1) Javascript - The Comprehensive Guide (decent contemporary introduction)
2) Eloquent JavaScript - 3rd Ed
3) Javascipt - The Definite Guide - 7th Ed
Although today, a dependency graph is more invaluable for modern web apps... Odds are your project is bringing in some massive/slow dependencies.
Also "You Don't Know JS Yet" has some depth in it https://github.com/getify/You-Dont-Know-JS
You don't know JS series didn't sit well with me. It tries to lead the reader through some a-ha moments, except those are pretty individual. But it might work for someone else.
1. If you want to be good at this start with a solid foundation. The compile target of the browser is the DOM (Document Object Model).
2. Read about accessibility: https://www.w3.org/WAI/standards-guidelines/wcag/ Understanding accessibility will influence why things are done in certain ways and will make clear the difference between presentation and developers who may not understand this platform as well as they claim.
3. Learn about events and asynchronous execution.
4. Finally, learn to program JavaScript, but understand OOP is optional and considerably more work.
If you can build even the most minor of confidence in those 4 areas you will become a stellar developer compared to your peers working on this platform.
The "I don't like it" excuse seems to be the last refuge once developers completely exhaust all valid technical considerations. It always comes down to developers being irrationally afraid of tree models (yes, that is entirely what it is and its stupendously bizarre).

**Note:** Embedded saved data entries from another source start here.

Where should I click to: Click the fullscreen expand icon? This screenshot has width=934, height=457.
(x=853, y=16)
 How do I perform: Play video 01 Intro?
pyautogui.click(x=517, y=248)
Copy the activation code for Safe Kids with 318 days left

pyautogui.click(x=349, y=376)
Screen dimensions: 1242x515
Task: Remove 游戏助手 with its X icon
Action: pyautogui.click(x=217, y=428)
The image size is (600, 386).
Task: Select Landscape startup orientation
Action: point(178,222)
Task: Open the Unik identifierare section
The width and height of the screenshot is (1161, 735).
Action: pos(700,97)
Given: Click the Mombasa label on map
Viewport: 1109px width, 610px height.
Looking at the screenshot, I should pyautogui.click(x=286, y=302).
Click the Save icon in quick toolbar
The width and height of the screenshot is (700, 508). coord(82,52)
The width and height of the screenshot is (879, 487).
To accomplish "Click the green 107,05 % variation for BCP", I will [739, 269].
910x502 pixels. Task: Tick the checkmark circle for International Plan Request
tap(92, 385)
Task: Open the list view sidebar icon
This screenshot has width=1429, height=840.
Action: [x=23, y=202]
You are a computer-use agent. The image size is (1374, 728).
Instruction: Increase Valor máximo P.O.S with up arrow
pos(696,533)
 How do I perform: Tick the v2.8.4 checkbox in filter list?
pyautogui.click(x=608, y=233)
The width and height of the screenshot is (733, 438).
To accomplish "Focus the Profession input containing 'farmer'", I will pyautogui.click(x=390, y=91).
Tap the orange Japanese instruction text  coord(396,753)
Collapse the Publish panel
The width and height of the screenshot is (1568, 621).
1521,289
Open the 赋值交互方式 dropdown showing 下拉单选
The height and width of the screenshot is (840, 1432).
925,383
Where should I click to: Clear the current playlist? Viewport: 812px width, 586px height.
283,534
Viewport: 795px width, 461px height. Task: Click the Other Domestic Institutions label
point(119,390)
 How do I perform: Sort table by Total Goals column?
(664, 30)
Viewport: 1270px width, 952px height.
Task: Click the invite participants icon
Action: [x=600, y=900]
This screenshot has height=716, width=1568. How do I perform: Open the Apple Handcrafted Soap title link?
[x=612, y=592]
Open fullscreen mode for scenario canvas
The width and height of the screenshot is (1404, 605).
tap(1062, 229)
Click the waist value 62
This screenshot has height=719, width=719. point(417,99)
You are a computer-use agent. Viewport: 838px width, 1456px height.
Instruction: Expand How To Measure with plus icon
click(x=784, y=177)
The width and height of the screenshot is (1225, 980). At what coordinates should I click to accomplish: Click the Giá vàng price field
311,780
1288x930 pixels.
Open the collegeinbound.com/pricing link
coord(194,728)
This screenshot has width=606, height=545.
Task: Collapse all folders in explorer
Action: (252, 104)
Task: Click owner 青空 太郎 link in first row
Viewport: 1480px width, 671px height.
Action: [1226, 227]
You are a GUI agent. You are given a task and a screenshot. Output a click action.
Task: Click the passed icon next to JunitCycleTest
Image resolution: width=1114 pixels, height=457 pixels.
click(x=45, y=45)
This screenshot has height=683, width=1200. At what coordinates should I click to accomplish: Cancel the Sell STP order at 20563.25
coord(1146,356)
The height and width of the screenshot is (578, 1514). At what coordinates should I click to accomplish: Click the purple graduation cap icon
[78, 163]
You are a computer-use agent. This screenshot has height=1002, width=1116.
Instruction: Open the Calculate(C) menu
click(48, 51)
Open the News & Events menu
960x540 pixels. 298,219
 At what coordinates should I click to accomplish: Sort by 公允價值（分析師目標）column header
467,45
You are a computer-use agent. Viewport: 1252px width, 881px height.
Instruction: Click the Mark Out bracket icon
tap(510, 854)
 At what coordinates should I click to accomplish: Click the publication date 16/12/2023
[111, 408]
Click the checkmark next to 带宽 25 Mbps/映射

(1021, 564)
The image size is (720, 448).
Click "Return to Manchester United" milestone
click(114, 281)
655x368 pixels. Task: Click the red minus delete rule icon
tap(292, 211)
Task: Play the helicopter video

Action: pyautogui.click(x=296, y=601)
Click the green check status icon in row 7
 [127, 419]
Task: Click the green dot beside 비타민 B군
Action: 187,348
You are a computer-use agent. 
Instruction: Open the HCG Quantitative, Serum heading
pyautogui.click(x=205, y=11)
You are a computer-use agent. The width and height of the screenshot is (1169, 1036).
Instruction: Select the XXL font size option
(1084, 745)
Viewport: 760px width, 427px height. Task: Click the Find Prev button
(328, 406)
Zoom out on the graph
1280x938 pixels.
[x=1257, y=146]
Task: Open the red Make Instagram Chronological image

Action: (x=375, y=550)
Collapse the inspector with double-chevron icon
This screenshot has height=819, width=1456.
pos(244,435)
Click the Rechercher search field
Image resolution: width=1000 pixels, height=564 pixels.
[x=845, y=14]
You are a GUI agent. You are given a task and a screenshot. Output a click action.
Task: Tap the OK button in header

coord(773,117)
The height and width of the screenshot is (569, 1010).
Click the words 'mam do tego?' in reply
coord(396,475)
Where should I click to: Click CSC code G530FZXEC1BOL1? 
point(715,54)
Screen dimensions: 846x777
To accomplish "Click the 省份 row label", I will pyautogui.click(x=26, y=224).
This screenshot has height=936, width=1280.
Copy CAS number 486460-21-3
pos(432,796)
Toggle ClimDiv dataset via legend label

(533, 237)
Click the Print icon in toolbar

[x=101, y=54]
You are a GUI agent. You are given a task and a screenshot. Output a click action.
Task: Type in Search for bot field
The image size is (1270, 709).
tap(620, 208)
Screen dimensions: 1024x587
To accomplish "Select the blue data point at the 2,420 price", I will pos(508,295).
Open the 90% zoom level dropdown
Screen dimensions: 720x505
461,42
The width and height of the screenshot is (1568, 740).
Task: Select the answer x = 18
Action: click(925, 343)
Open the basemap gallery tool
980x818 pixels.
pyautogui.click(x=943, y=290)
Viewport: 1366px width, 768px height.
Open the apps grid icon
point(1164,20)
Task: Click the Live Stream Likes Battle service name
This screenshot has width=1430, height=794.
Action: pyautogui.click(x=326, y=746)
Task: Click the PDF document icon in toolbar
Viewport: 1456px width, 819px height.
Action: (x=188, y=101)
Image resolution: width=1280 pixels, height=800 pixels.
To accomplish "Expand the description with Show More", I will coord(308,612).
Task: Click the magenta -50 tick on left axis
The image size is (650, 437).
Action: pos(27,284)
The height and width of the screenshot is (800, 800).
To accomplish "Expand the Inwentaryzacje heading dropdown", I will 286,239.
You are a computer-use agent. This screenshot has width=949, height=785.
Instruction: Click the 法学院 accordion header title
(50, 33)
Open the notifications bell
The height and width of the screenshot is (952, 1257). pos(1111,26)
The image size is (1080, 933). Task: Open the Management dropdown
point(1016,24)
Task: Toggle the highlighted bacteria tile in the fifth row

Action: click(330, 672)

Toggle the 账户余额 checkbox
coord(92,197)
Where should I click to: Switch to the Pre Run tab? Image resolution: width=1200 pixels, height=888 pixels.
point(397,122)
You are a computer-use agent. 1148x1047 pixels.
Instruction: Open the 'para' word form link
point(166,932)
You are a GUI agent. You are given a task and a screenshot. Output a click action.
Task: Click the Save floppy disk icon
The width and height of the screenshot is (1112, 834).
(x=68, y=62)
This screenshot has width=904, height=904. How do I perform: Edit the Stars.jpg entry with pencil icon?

If really it was just "I don't like it" then propose something better.
That is not what OOP is. OOP is about expressing poly-instantiation and therefore allowing inheritance.
The internals of JavaScript are fundamentally OOP, such as the type system and distribution of DOM methods each expressed as prototypes. Most of that stuff you shouldn't be touching anyways. As far as your own code OOP is completely optional and requires far greater effort. Functions are first class citizens that can go absolutely anywhere with any kind of nesting in ways OOP structures cannot.
[0]: https://alistapart.com/article/css-positioning-101/
For JS there are some online books that are gold mines the problem is finding them. One is Eloquent JavaScript which is available to read online for free here [1].
[1]: https://eloquentjavascript.net/
Though I've never actually finished the whole thing it does a pretty great job explaining JS to the uninitiated.
My other favorite books in JS are actually all from the same person Axel Rauschmayer. All of his books are available online for free here [2]. He has a really good way of explaining in my opinion and his books kind of take out all the fluff.
[2]: https://exploringjs.com/
https://javascript.info/
It does a great job at explaining intermediate/advanced caveats and gotchas along the way.
Josh’s teaching style is exceptional, and the courses’ exercises challenge you to work just at the edge of your abilities. I cannot recommend these courses enough!!
https://www.joshwcomeau.com/courses/
https://css-tricks.com/
And I like this Principles of Object-Oriented Javascript book by Nicholas Zakas even though it's a little dated (example: its claim that there are no classes in JavaScript)
https://nostarch.com/oojs
And I love everything by Kevin Powell:
https://www.youtube.com/@KevinPowell
edit* I want to add the The Odin Project has a ton of good material:
https://www.theodinproject.com
When youre ready to go galaxy brained, "Designing Data-Intensive Applications" is the standard
It's not super advanced but gives you a great foundation and you learn by doing.
After that it's best to pick out a challenging project you want to build for yourself and tackle that.
Once you have a good foundation in css I'd recommend checking out Tailwind CSS and Tailwind UI.
You can just sit down and write JavaScript. It just works in your browser. You can’t do that with typescript.